I will try to summarise as best as possible my experience on being an owner of a Skoda Fabia Mk3 for the past 10 months now, which I must admit has been quite a ride - literally.

 

I bought a 1.0 TSI DSG (Style)  with full specs apart from panoramic roof and radar cruise control in May 2018 for 15000 euros. Prior to purchasing the car I hadn't seen it nor driven it - I test drove a similar car with 15 inch wheels instead of 16 inch and found it smooth and quite comfortable so I decided to go for it. Again, I paid the full amount prior to seeing the car or driving it. The car was an ex demo one with 800 kilometers on the clock. 

 

The first few days of driving it I found it very uncomfortable. The suspension is raised (looks like a truck) and the seats (opted for the Sports seats) are basically wooden buckets. I immediately thought of changing the tyres to make it more comfortable. The car came with Bridgestone Potenzas (215/45r16) which I exchanged with 205/50r16. I sold the Potenzas for about the same price so that was okay. The ride quality improved only slightly. I tried decreasing the tire pressure (1.9 bar / 27.5 psi) which improved the ride even more but still very stiff. Mind you, the car is raised in the rear which makes stopping quite a task. When I lift my foot from the brakes it lurches forward quite aggressively, it always wants to go, which makes braking difficult too. I have also check for transportation blocks and they were removed. Eventually I gave up trying to improve ride comfort and learned to live it with. I call it: Playmobil car with wooden wheels. Nowadays the dashboard makes noises whenever I go over a small bump. The roads in my country and particularly in my city and quite good and well maintained. I can even feel road imperfections on the steering wheel. For example when I change lanes and I go over a line or when I go over a zebra crossing. 

 

Here comes the fun part. Upon taking delivery of the car I noticed some weird sounds coming from the gearbox (DQ200). For those of you that may be wondering the car's manufacturing date is January 2018. There were noises when downshifting, upshifting from 1st to 2nd gear and changing gears (R-D) while stationary. Over bumps the car made weird metallic noises as if metal plates hitting each other and sometimes after a bump would take it a second or so to find the right gear (don't know how else to explain it). Took it to the dealership garage and reassured me that everything was running as it should. The compared it to a 2017 Golf which made some slight gearbox noises (which could not be heard inside the cabin) but nothing too dramatic.

 

5 to 6 months in and the car started losing power and I started experiencing weird vibrations in the steering wheel and floor and it would sometimes make a weird grinding noise? that many have linked to fuel line? In the morning when I would start the engine it would make an irregular (random intervals) metallic noise. The car would also vibrate in low gears and revs and change gear too soon and lose power. The dealership blamed it on me for asking too much from the engine while going uphill. After reading some horror stories online, I suspected it could be the DSG. But hold your horses, the story gets even better.

 

A week ago (13500 kilometers on the clock), I decided to try and take it a Skoda dealership in another city and try my luck with them. Turns out, after they looked at it, that the flywheel is on its way out. They can fix it under warranty (5 years) but I am thinking of future costs and also resale value (Skodas depreciate at a fast pace in my country). Currently the car is valued at just under 9000 euros.

 

The dealership obviously denies taking the car back and if I would choose to take the "jurisdictional" road I would have to put my hand deep in my pocket and I am not willing to do that.

 

Currently I am thinking of ways to get rid of it. Absolutely terrible car. Bought it because I thought of Skoda are cars built to last but it turns out that's not the case with mine.

 

Any advice is much appreciated. Thanks.

 

 

Good report, so not the car for you.  You are as well to move onwards and upwards, or downwards as it seems you like.
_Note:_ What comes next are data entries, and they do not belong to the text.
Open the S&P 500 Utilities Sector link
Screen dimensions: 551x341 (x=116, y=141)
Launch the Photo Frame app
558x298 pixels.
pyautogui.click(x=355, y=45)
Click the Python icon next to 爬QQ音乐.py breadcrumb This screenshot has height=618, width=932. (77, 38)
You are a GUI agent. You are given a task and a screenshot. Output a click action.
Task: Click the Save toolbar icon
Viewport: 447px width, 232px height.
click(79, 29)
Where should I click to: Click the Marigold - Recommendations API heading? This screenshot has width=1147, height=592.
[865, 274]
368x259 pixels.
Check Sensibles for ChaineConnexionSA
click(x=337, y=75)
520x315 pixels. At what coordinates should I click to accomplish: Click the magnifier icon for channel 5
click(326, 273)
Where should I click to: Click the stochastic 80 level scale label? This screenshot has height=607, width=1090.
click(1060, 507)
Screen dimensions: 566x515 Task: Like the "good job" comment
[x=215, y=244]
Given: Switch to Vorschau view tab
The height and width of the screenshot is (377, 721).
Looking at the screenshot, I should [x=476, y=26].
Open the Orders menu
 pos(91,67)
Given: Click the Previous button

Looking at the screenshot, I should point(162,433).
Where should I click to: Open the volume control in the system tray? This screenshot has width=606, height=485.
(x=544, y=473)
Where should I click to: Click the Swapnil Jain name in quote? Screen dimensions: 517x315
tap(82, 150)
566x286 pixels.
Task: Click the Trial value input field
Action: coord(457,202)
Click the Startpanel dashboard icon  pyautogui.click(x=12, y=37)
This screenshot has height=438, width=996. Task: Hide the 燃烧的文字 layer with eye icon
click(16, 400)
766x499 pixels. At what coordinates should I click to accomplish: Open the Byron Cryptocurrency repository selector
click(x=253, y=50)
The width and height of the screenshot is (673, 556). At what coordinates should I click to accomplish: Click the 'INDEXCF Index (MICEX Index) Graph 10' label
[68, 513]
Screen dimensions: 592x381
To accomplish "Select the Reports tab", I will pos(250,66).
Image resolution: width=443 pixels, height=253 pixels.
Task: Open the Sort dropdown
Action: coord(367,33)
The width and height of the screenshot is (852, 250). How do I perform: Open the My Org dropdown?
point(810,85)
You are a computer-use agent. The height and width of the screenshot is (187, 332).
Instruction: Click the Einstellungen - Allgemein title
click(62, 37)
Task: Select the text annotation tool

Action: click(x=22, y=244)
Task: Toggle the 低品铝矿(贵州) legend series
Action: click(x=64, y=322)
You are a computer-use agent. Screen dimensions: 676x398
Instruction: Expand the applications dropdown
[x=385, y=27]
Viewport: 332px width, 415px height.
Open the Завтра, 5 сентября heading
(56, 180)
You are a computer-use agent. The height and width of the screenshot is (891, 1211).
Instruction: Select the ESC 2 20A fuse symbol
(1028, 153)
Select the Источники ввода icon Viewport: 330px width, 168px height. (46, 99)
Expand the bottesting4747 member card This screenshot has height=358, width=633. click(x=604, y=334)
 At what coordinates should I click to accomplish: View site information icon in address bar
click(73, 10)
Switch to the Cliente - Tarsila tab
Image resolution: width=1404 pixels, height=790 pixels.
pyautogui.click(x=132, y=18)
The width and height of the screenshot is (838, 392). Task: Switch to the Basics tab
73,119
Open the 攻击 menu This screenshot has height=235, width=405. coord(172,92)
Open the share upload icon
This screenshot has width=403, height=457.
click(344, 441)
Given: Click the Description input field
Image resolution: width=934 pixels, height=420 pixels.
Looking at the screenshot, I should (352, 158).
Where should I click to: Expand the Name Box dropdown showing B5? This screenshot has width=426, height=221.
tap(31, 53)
Maybe you could say what the other cars you have owned and driven so that we know what you are comparing the Mk3 Fabia 1.0 TSI against.

 

Reading your other posts you seem to have got a Lemon and Skoda & the Dealership seem to have not resolved faults with your car.

When your car was a couple of months old and at 4,000 km matters should have been dealt with when you reported them.

Then this.

http://briskoda.net/forums/topic/454557-fabia-mk3-dq200-clunk

Funnily having re-read this @Estate Man has also jumped ship from being a Mk3 Fabia owner.

 

Edited by Skoffski

Sorry to hear about your problems!

 

I had issues with an 2011 Skoda Fabia and my local dealership that serviced the car were relatively unhelpful. Once it had been serviced, the car had a 12 month parts and labour warranty, and it went back into them 3 times in as many months with a recurring EGR valve issue. it went through 3 valves and I was blamed for the faults (it did 60 miles on the motorway a day). The car would be in with Skoda for a week or so, and I'd have to pay for hire cars.

 

The dealership manager/service manager weren't the friendliest of people and flat out refused to offer any reimbursement for hire cars, and in the end I got Skoda Head office involved and things moved a lot quicker in terms of car turnaround and updates. I never paid for any of the work Skoda did on the vehicle (which went into several thousand pounds in the end) but getting head office involved certainly benefitted me.